Filed under: Things Maybe I Shouldn’t Have Said.
I went for a jog on Saturday. As I left my apartment I was heading down the hill on 41st Street, where I encountered an older woman carrying an odd assortment of things in her arms. As I approached the intersection she asked me if I could help her. I pulled the buds out of my ears to ask what I could do. “Carry this for me,” she said, and thrust the heaviest cast iron cooking pot I’ve ever held in my life into my hands, along with an enormous serrated butcher knife. “Where are we going with these?” I asked, even though it was a little late for such a detail to matter much. She gestured at a building across the street. “Just right over there.”
She was wearing a long flowing muumuu that looked too hot for the day, and cushy summer sandals. Wiry gray hairs poked out of her chin like antennae feeling for smell. “Where did this stuff come from?” I asked, because at the moment she called out to me she’d been walking down the steps from a parking lot behind a large apartment building. “Oh just in there,” she said, waving behind her with her free hand. “Have you ever been in there? Sometimes they have great stuff.”

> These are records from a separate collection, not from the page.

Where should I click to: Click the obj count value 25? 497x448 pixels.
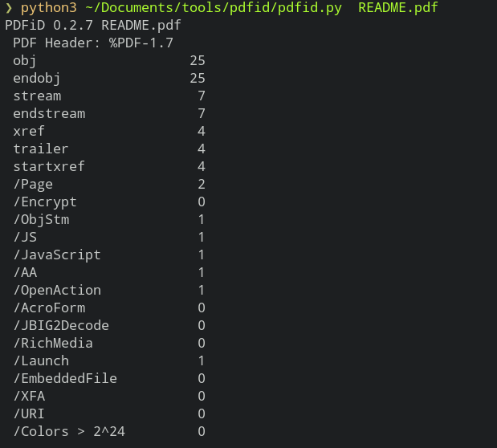click(x=198, y=60)
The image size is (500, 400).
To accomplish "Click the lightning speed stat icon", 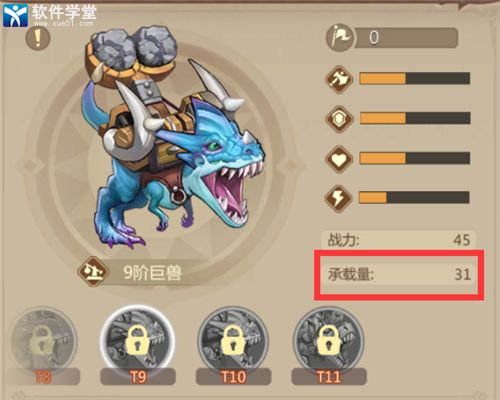I will (x=339, y=198).
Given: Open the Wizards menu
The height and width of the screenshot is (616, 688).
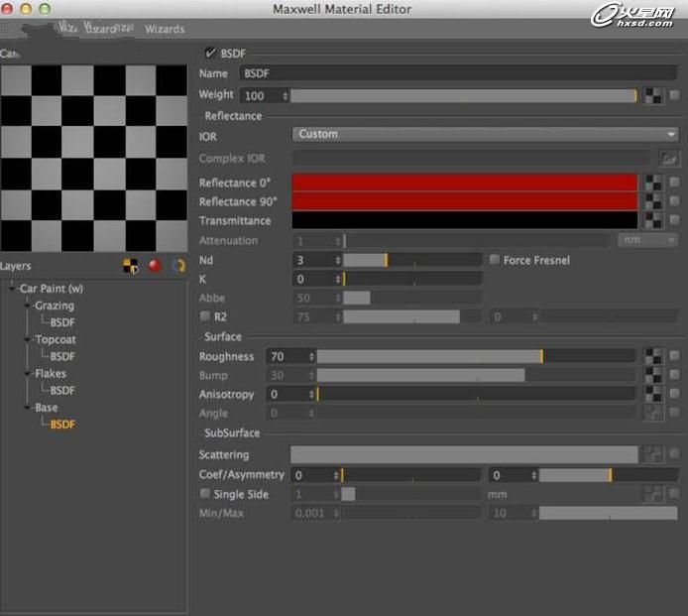Looking at the screenshot, I should click(x=165, y=30).
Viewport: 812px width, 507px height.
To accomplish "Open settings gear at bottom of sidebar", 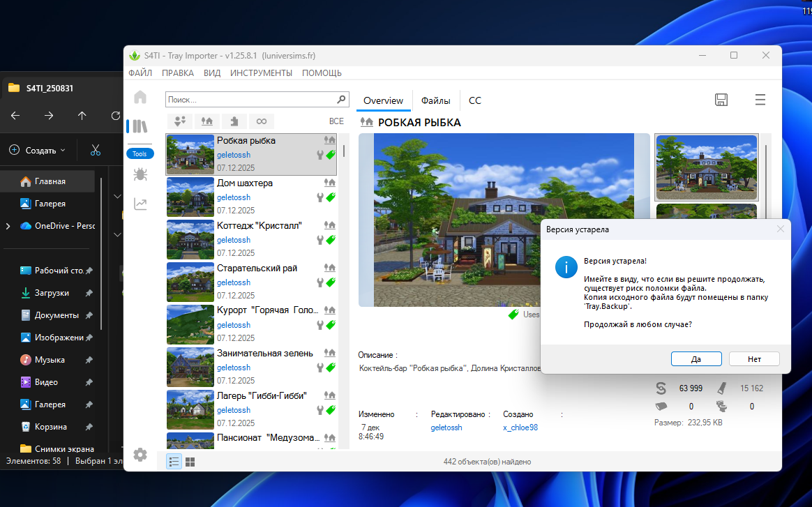I will click(140, 455).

I knew there was a small market in the bottom of the building, but otherwise did not know what she was talking about. “Like a consignment shop?” I asked. “No no no,” she shook her head, disappointed and kind of annoyed. “You know, it’s like a, like a, like a,” she lost her words for a moment, then said, “a garbage room.”
In addition to the heavy pot, which was bright yellow and kind of fabulous, and the gigantic butcher’s knife, she also carried a small purse and what looked like a single slat from a wooden bookshelf. When we got across the street to the bottom of the steps leading up to her building she handed me the piece of wood and asked, “here, can you carry this too?” even though it wasn’t really a question. I reached out for the shelf, and as I did I looked up at the towering facade in front of us. “This is a nice building.” “Hmph,” was all she said in reply as she turned and started slowly up the steps.
When we got into the lobby I asked her what floor she lived on. “What floor do you live on?” she shot back, her wide eyes dancing around. “Umm, the first?” I replied, confused. “Well I live on the second,” she answered and flung open a gray door that led to a narrow staircase.
She took these stairs at a similarly glacial pace, one at a time, stopping to rest on each one. I felt sorry for her, but was also thankful she didn’t live any higher because, it crossed my mind, I would be there all afternoon. I remained a few steps behind her, shifting my weight, ready to get out of there. It was like she could hear me counting the seconds, and must have mistaken my impatience for anxiety or apprehension because as she neared the top of the stairs she said, “Don’t worry, I’m not going to bite you.” And before I knew what I was saying or could stop myself I replied, “Oh I’m not worried. After all, I’m the one with the knife.”
She froze. She climbed no higher, and then suddenly she took the final few steps at a clip and when she reached the top she just pointed. “Put the stuff on the floor over there,” she said, and backed away from me. I did as I was told, realizing with cold shame that I’d said something stupidly frightening – and yet simultaneously thinking that it was also, in its way, perfectly hilarious.
With the knife safely on the floor behind me and well out of reach, she clasped my hand and thanked me for helping her – but as I walked away I couldn’t help wondering if by this point she wished I hadn’t.